What you need to do -
Would you copy the records below, exactly and only from their first line through the line containing "Click the INSOLE CM column header", without any pictures?

Provided records -
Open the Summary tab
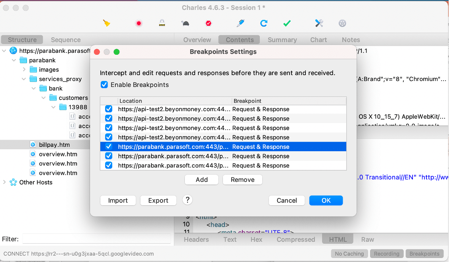 point(282,40)

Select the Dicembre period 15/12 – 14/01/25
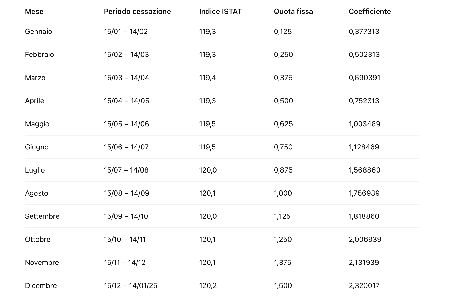[130, 286]
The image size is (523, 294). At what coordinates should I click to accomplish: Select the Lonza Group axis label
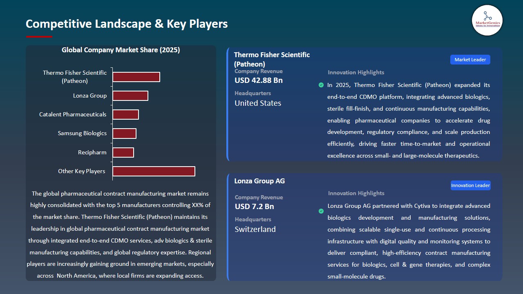point(89,96)
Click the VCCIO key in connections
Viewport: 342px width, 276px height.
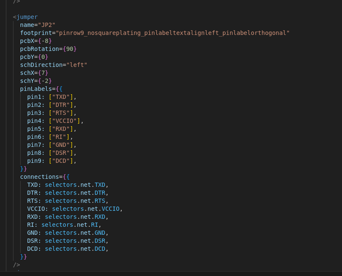36,209
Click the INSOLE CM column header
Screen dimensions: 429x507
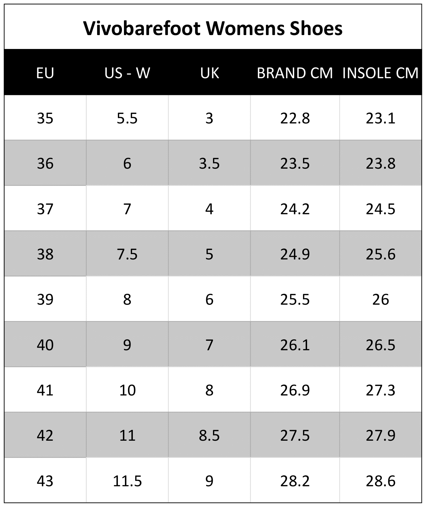point(380,73)
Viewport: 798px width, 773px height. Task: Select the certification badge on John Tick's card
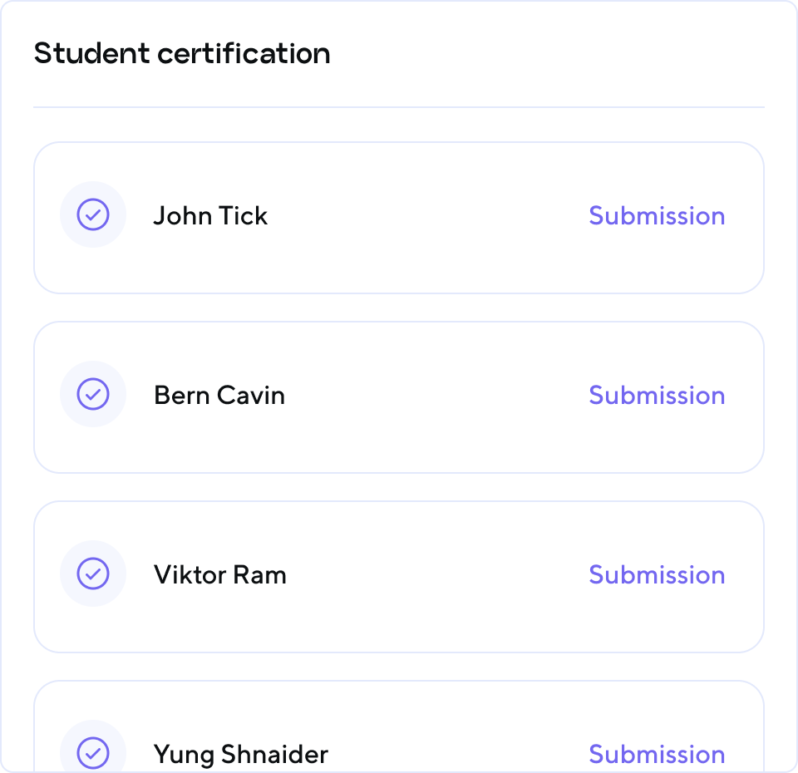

Response to this exercise -
Open the Summary tab
 point(282,40)

Select the Dicembre period 15/12 – 14/01/25
[130, 286]
The image size is (523, 294). At what coordinates should I click to accomplish: Select the Lonza Group axis label
point(89,96)
Click the VCCIO key in connections
Viewport: 342px width, 276px height.
36,209
Click the INSOLE CM column header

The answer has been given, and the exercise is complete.